■ **Records provided**
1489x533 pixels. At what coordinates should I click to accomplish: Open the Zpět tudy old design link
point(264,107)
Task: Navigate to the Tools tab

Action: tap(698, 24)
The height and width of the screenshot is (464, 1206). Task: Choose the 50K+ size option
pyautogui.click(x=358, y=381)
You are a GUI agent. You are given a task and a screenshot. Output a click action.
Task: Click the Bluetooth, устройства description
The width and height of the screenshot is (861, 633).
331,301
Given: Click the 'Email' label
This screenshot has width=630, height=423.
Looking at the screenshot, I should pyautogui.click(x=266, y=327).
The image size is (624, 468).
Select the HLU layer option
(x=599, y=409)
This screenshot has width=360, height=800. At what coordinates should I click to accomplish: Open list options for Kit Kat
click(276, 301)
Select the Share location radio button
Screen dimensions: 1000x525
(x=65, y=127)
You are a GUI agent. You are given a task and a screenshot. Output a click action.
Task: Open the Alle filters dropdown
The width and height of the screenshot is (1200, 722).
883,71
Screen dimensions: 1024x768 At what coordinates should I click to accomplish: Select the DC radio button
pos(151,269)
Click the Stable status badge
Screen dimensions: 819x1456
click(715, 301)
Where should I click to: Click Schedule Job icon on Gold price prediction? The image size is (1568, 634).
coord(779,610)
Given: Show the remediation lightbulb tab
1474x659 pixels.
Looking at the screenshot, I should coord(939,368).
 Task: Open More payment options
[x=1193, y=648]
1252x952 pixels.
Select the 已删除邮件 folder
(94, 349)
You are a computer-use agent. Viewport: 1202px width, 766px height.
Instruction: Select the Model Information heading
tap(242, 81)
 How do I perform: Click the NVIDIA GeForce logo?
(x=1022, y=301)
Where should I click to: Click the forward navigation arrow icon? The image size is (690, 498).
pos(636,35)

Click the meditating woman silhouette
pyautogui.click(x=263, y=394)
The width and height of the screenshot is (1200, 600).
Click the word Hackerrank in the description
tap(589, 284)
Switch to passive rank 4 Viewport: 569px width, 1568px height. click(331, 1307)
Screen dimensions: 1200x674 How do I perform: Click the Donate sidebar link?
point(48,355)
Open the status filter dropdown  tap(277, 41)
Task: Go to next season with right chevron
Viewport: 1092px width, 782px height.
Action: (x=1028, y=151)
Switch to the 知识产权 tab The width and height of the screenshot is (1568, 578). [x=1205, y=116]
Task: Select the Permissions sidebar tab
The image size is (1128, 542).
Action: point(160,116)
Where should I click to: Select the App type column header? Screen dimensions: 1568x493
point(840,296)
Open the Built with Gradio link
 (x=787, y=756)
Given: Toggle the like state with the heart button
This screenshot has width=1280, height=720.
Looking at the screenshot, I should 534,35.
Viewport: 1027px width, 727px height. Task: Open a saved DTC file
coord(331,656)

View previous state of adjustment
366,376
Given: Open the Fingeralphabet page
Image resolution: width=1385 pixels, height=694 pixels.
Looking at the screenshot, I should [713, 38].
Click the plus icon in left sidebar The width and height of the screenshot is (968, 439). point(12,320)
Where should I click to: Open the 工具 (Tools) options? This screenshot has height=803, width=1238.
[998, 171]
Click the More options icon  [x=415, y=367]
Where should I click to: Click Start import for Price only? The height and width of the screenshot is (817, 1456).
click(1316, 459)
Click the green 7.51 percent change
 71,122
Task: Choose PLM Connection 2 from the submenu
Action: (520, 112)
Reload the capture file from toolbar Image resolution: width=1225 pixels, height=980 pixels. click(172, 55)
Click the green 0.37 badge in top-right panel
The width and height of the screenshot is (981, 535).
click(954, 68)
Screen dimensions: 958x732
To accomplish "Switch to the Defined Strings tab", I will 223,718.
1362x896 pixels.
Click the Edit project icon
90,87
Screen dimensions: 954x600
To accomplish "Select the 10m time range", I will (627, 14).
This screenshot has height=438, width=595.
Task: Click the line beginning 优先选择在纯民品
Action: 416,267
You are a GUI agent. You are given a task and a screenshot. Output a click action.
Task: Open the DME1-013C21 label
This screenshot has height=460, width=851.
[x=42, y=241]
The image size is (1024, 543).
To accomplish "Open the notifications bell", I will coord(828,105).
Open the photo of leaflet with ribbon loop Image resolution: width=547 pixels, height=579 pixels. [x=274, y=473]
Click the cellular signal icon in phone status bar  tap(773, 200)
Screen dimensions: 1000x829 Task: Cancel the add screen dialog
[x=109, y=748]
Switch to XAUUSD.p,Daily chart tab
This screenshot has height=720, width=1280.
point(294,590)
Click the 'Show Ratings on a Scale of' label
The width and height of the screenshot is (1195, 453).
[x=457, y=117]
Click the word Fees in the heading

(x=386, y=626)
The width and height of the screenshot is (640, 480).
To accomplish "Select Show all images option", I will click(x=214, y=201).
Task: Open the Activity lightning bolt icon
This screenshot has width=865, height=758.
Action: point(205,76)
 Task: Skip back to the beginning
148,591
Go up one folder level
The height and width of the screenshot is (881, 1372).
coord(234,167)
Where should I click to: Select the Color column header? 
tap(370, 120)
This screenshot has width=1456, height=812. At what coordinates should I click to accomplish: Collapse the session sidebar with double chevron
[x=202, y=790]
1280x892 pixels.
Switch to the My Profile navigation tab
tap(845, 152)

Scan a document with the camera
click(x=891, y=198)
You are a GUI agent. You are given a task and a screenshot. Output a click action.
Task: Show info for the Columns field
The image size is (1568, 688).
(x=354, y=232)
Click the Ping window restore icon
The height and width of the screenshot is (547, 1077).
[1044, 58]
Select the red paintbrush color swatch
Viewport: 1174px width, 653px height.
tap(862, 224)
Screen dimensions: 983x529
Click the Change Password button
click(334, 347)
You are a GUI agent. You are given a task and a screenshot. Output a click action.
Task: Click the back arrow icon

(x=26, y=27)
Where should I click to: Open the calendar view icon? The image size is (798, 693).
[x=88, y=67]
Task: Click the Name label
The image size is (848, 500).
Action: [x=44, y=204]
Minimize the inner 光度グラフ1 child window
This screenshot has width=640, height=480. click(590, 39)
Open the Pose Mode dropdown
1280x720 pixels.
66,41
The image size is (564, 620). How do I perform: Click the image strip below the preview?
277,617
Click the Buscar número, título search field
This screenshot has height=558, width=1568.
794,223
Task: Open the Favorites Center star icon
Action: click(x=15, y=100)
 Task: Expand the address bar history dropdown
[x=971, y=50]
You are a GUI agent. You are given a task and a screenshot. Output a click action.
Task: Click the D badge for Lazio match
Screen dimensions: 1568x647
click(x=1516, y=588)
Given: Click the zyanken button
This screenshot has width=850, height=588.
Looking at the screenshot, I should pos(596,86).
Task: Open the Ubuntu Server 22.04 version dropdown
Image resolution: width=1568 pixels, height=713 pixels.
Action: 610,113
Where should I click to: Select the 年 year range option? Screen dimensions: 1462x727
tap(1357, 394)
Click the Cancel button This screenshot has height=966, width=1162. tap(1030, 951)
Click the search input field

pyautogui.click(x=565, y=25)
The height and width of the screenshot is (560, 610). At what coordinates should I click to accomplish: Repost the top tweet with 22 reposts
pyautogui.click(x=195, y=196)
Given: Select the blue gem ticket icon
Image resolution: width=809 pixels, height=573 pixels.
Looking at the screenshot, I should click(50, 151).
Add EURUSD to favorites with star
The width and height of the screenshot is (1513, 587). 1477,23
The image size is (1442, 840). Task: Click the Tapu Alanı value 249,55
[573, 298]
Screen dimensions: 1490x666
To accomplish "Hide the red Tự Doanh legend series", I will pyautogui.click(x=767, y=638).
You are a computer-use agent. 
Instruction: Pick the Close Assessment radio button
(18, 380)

■ **What is expected**
Transcribe each entry precisely, missing none.

■ **Problem solution**
1489x533 pixels. At what coordinates should I click to accomplish: Open the Zpět tudy old design link
point(264,107)
Task: Navigate to the Tools tab

Action: tap(698, 24)
The height and width of the screenshot is (464, 1206). Task: Choose the 50K+ size option
pyautogui.click(x=358, y=381)
You are a GUI agent. You are given a task and a screenshot. Output a click action.
Task: Click the Bluetooth, устройства description
The width and height of the screenshot is (861, 633).
331,301
Given: Click the 'Email' label
This screenshot has width=630, height=423.
Looking at the screenshot, I should pyautogui.click(x=266, y=327).
The image size is (624, 468).
Select the HLU layer option
(x=599, y=409)
This screenshot has width=360, height=800. At what coordinates should I click to accomplish: Open list options for Kit Kat
click(276, 301)
Select the Share location radio button
Screen dimensions: 1000x525
(x=65, y=127)
You are a GUI agent. You are given a task and a screenshot. Output a click action.
Task: Open the Alle filters dropdown
The width and height of the screenshot is (1200, 722).
883,71
Screen dimensions: 1024x768 At what coordinates should I click to accomplish: Select the DC radio button
pos(151,269)
Click the Stable status badge
Screen dimensions: 819x1456
click(715, 301)
Where should I click to: Click Schedule Job icon on Gold price prediction? The image size is (1568, 634).
coord(779,610)
Given: Show the remediation lightbulb tab
1474x659 pixels.
Looking at the screenshot, I should coord(939,368).
 Task: Open More payment options
[x=1193, y=648]
1252x952 pixels.
Select the 已删除邮件 folder
(94, 349)
You are a computer-use agent. Viewport: 1202px width, 766px height.
Instruction: Select the Model Information heading
tap(242, 81)
 How do I perform: Click the NVIDIA GeForce logo?
(x=1022, y=301)
Where should I click to: Click the forward navigation arrow icon? The image size is (690, 498).
pos(636,35)

Click the meditating woman silhouette
pyautogui.click(x=263, y=394)
The width and height of the screenshot is (1200, 600).
Click the word Hackerrank in the description
tap(589, 284)
Switch to passive rank 4 Viewport: 569px width, 1568px height. click(331, 1307)
Screen dimensions: 1200x674 How do I perform: Click the Donate sidebar link?
point(48,355)
Open the status filter dropdown  tap(277, 41)
Task: Go to next season with right chevron
Viewport: 1092px width, 782px height.
Action: (x=1028, y=151)
Switch to the 知识产权 tab The width and height of the screenshot is (1568, 578). [x=1205, y=116]
Task: Select the Permissions sidebar tab
The image size is (1128, 542).
Action: point(160,116)
Where should I click to: Select the App type column header? Screen dimensions: 1568x493
point(840,296)
Open the Built with Gradio link
 (x=787, y=756)
Given: Toggle the like state with the heart button
This screenshot has width=1280, height=720.
Looking at the screenshot, I should 534,35.
Viewport: 1027px width, 727px height. Task: Open a saved DTC file
coord(331,656)

View previous state of adjustment
366,376
Given: Open the Fingeralphabet page
Image resolution: width=1385 pixels, height=694 pixels.
Looking at the screenshot, I should [713, 38].
Click the plus icon in left sidebar The width and height of the screenshot is (968, 439). point(12,320)
Where should I click to: Open the 工具 (Tools) options? This screenshot has height=803, width=1238.
[998, 171]
Click the More options icon  [x=415, y=367]
Where should I click to: Click Start import for Price only? The height and width of the screenshot is (817, 1456).
click(1316, 459)
Click the green 7.51 percent change
 71,122
Task: Choose PLM Connection 2 from the submenu
Action: (520, 112)
Reload the capture file from toolbar Image resolution: width=1225 pixels, height=980 pixels. click(172, 55)
Click the green 0.37 badge in top-right panel
The width and height of the screenshot is (981, 535).
click(954, 68)
Screen dimensions: 958x732
To accomplish "Switch to the Defined Strings tab", I will 223,718.
1362x896 pixels.
Click the Edit project icon
90,87
Screen dimensions: 954x600
To accomplish "Select the 10m time range", I will (627, 14).
This screenshot has height=438, width=595.
Task: Click the line beginning 优先选择在纯民品
Action: 416,267
You are a GUI agent. You are given a task and a screenshot. Output a click action.
Task: Open the DME1-013C21 label
This screenshot has height=460, width=851.
[x=42, y=241]
The image size is (1024, 543).
To accomplish "Open the notifications bell", I will coord(828,105).
Open the photo of leaflet with ribbon loop Image resolution: width=547 pixels, height=579 pixels. [x=274, y=473]
Click the cellular signal icon in phone status bar  tap(773, 200)
Screen dimensions: 1000x829 Task: Cancel the add screen dialog
[x=109, y=748]
Switch to XAUUSD.p,Daily chart tab
This screenshot has height=720, width=1280.
point(294,590)
Click the 'Show Ratings on a Scale of' label
The width and height of the screenshot is (1195, 453).
[x=457, y=117]
Click the word Fees in the heading

(x=386, y=626)
The width and height of the screenshot is (640, 480).
To accomplish "Select Show all images option", I will click(x=214, y=201).
Task: Open the Activity lightning bolt icon
This screenshot has width=865, height=758.
Action: point(205,76)
 Task: Skip back to the beginning
148,591
Go up one folder level
The height and width of the screenshot is (881, 1372).
coord(234,167)
Where should I click to: Select the Color column header? 
tap(370, 120)
This screenshot has width=1456, height=812. At what coordinates should I click to accomplish: Collapse the session sidebar with double chevron
[x=202, y=790]
1280x892 pixels.
Switch to the My Profile navigation tab
tap(845, 152)

Scan a document with the camera
click(x=891, y=198)
You are a GUI agent. You are given a task and a screenshot. Output a click action.
Task: Show info for the Columns field
The image size is (1568, 688).
(x=354, y=232)
Click the Ping window restore icon
The height and width of the screenshot is (547, 1077).
[1044, 58]
Select the red paintbrush color swatch
Viewport: 1174px width, 653px height.
tap(862, 224)
Screen dimensions: 983x529
Click the Change Password button
click(334, 347)
You are a GUI agent. You are given a task and a screenshot. Output a click action.
Task: Click the back arrow icon

(x=26, y=27)
Where should I click to: Open the calendar view icon? The image size is (798, 693).
[x=88, y=67]
Task: Click the Name label
The image size is (848, 500).
Action: [x=44, y=204]
Minimize the inner 光度グラフ1 child window
This screenshot has width=640, height=480. click(590, 39)
Open the Pose Mode dropdown
1280x720 pixels.
66,41
The image size is (564, 620). How do I perform: Click the image strip below the preview?
277,617
Click the Buscar número, título search field
This screenshot has height=558, width=1568.
794,223
Task: Open the Favorites Center star icon
Action: click(x=15, y=100)
 Task: Expand the address bar history dropdown
[x=971, y=50]
You are a GUI agent. You are given a task and a screenshot. Output a click action.
Task: Click the D badge for Lazio match
Screen dimensions: 1568x647
click(x=1516, y=588)
Given: Click the zyanken button
This screenshot has width=850, height=588.
Looking at the screenshot, I should pos(596,86).
Task: Open the Ubuntu Server 22.04 version dropdown
Image resolution: width=1568 pixels, height=713 pixels.
Action: 610,113
Where should I click to: Select the 年 year range option? Screen dimensions: 1462x727
tap(1357, 394)
Click the Cancel button This screenshot has height=966, width=1162. tap(1030, 951)
Click the search input field

pyautogui.click(x=565, y=25)
The height and width of the screenshot is (560, 610). At what coordinates should I click to accomplish: Repost the top tweet with 22 reposts
pyautogui.click(x=195, y=196)
Given: Select the blue gem ticket icon
Image resolution: width=809 pixels, height=573 pixels.
Looking at the screenshot, I should click(50, 151).
Add EURUSD to favorites with star
The width and height of the screenshot is (1513, 587). 1477,23
The image size is (1442, 840). Task: Click the Tapu Alanı value 249,55
[573, 298]
Screen dimensions: 1490x666
To accomplish "Hide the red Tự Doanh legend series", I will pyautogui.click(x=767, y=638).
You are a computer-use agent. 
Instruction: Pick the Close Assessment radio button
(18, 380)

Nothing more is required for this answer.